As a Mac user (shut it), what in your opinion is the best free spyware/malware cleanup program out there?
I'm not having any problems, but you can't be too sure.
Shut it down and restart it in a bath of hot water. This will cleanse the circuits of spyware.
Then delete the Win32 folder.
Should I use detergent? Or bleach?
Quote from: LMNO on March 11, 2010, 04:49:54 PM
As a Mac user (shut it), what in your opinion is the best free spyware/malware cleanup program out there?
I'm not having any problems, but you can't be too sure.
I've never used any.
Eventually, someone is sure to write malware for Macs, though.
Quote from: LMNO on March 11, 2010, 05:14:49 PM
Should I use detergent? Or bleach?
Half and half. One glass for you, one glass for the computer.
I'm sorry, but the "Mac" malware has proven to be incredibly tenacious.
No patches or bugs fixes are available at this time.
Serious answer: ClamAV (http://www.clamav.net/).
Silly answer: The best cure for a Mac is Debian (http://www.debian.org/).
Yeah, ClamAV but actual viruses for OS X are insanely rare right now.
Do you think your machine has been infected or are you just doing this as a precaution?
IIRC there are 2 OSX viruses, both proof-of-concept stuff. And I think the security holes that let them install got fixed anyway. It's still polite to run ClamAV, keeps you from accidentally forwarding nasty stuff. 80% of all windows vulnerabilities last year were in either Adobe Flash or Adobe Acrobat Reader. If you e-mail PDF files you should virus scan the things first.
Also, Adobe: Named after shit bricks for a reason.
ClamAV and just about any other virusscanner will eat up your memory and CPU cycles and make everything slower than it needs to be.
When on a platform where malware is very rare, basically the only things you need to look out for are cross platform things. These being Flash and PDF.
For PDF, simply de-install or reconfigure your PDF plugin to not automatically show PDFs in the browser window like a webpage, but instead offer a download dialog so you can save them and open them then. Because this changes an automatic action into something that you need to actively do, it will make you safer because you will only download and open a PDF if you were expecting a PDF (if it automatically opens, it can do so inviisbly and then execute all sorts of evil shit)
For Flash, use Firefox with NoScript.
Resident antivirus is silly. ClamAV doesn't have to run in resident mode, you can just run it when you download a file.
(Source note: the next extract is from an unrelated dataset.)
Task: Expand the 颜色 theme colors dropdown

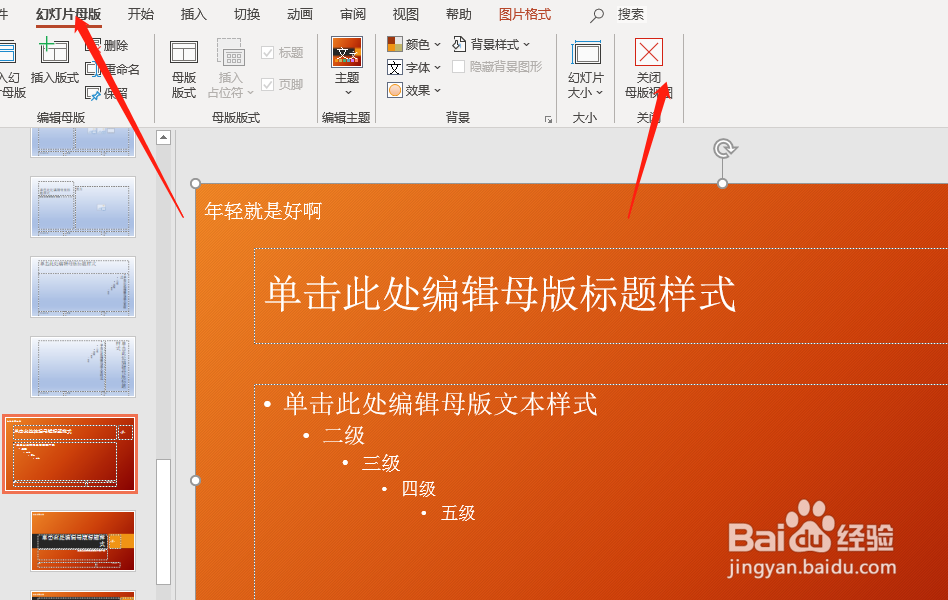Action: tap(412, 43)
LiveCD + ClamAV scan once a month is my standard process, even on my Linux box (well, there it's more like once a year, but still).
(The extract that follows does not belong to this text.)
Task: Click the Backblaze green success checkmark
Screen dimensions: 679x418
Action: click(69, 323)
For PDF, don't use adobe reader & don't turn on Javascript in PDFs.
You're right, it's been a while since I had ClamAV. I didnt run it resident either. It was just incredibly slow when I did run it :)
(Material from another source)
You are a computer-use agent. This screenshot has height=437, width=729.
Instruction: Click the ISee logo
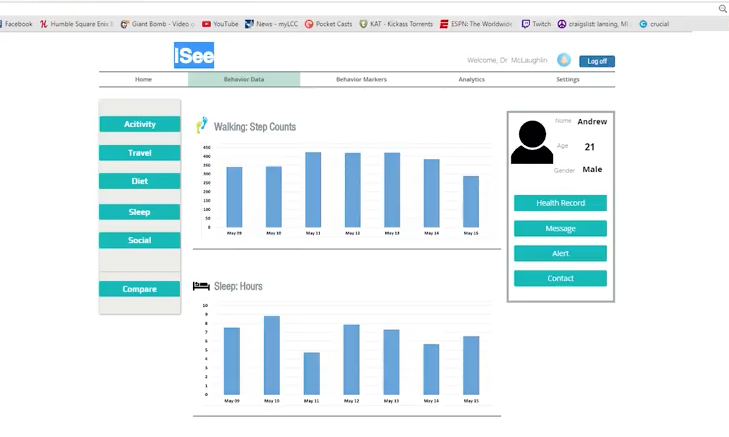coord(194,56)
Quote from: Triple Zero on March 11, 2010, 10:46:03 PM
ClamAV and just about any other virusscanner will eat up your memory and CPU cycles and make everything slower than it needs to be.
...
For Flash, use Firefox with NoScript.
^ This.
As far as e-mail attachments go, most popular e-mail services scan attachments on their own these days AFAIK.
Quote from: Triple Zero on March 11, 2010, 10:46:03 PM
ClamAV and just about any other virusscanner will eat up your memory and CPU cycles and make everything slower than it needs to be.
When on a platform where malware is very rare, basically the only things you need to look out for are cross platform things. These being Flash and PDF.
For PDF, simply de-install or reconfigure your PDF plugin to not automatically show PDFs in the browser window like a webpage, but instead offer a download dialog so you can save them and open them then. Because this changes an automatic action into something that you need to actively do, it will make you safer because you will only download and open a PDF if you were expecting a PDF (if it automatically opens, it can do so inviisbly and then execute all sorts of evil shit)
For Flash, use Firefox with NoScript.
Wouldn't flashblock make more sense for dealing with flash holes?
Not 100% familiar with Flashblock, but Noscript would also block any malignant javascript code (2 birds, 1 stone).
Yes, NoScript provides better protection than Flashblock. It is specifically designed and updated to close any holes in the Firefox/JavaScript/Flash/etc conglomerate. It's designed to make your browser more secure.